Quote the whole listing verbatim.

Content starts

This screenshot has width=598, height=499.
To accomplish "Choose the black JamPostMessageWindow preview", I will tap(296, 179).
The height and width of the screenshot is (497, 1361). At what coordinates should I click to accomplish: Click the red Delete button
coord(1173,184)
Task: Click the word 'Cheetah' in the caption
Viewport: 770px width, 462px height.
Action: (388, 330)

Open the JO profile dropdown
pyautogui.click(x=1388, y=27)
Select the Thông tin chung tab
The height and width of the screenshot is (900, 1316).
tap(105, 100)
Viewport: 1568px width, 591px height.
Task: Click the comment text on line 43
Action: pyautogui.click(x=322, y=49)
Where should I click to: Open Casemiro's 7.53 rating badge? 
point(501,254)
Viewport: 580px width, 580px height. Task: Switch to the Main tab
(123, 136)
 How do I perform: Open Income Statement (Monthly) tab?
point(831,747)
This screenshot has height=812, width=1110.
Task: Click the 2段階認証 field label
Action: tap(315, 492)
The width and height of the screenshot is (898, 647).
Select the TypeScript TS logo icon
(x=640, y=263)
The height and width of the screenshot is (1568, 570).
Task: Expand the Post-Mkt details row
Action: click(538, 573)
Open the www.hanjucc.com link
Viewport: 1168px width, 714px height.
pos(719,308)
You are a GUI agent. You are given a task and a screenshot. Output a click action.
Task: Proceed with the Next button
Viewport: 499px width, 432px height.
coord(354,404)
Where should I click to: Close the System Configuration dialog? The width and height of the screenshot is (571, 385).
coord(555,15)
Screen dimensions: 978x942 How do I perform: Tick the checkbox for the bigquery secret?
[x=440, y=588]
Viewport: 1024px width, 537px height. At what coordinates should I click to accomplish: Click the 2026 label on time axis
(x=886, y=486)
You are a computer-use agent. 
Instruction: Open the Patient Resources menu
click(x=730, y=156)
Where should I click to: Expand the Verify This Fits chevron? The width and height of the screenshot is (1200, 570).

Content ends

** Problem solution **
This screenshot has width=598, height=499.
To accomplish "Choose the black JamPostMessageWindow preview", I will tap(296, 179).
The height and width of the screenshot is (497, 1361). At what coordinates should I click to accomplish: Click the red Delete button
coord(1173,184)
Task: Click the word 'Cheetah' in the caption
Viewport: 770px width, 462px height.
Action: (388, 330)

Open the JO profile dropdown
pyautogui.click(x=1388, y=27)
Select the Thông tin chung tab
The height and width of the screenshot is (900, 1316).
tap(105, 100)
Viewport: 1568px width, 591px height.
Task: Click the comment text on line 43
Action: pyautogui.click(x=322, y=49)
Where should I click to: Open Casemiro's 7.53 rating badge? 
point(501,254)
Viewport: 580px width, 580px height. Task: Switch to the Main tab
(123, 136)
 How do I perform: Open Income Statement (Monthly) tab?
point(831,747)
This screenshot has height=812, width=1110.
Task: Click the 2段階認証 field label
Action: tap(315, 492)
The width and height of the screenshot is (898, 647).
Select the TypeScript TS logo icon
(x=640, y=263)
The height and width of the screenshot is (1568, 570).
Task: Expand the Post-Mkt details row
Action: click(538, 573)
Open the www.hanjucc.com link
Viewport: 1168px width, 714px height.
pos(719,308)
You are a GUI agent. You are given a task and a screenshot. Output a click action.
Task: Proceed with the Next button
Viewport: 499px width, 432px height.
coord(354,404)
Where should I click to: Close the System Configuration dialog? The width and height of the screenshot is (571, 385).
coord(555,15)
Screen dimensions: 978x942 How do I perform: Tick the checkbox for the bigquery secret?
[x=440, y=588]
Viewport: 1024px width, 537px height. At what coordinates should I click to accomplish: Click the 2026 label on time axis
(x=886, y=486)
You are a computer-use agent. 
Instruction: Open the Patient Resources menu
click(x=730, y=156)
Where should I click to: Expand the Verify This Fits chevron? The width and height of the screenshot is (1200, 570).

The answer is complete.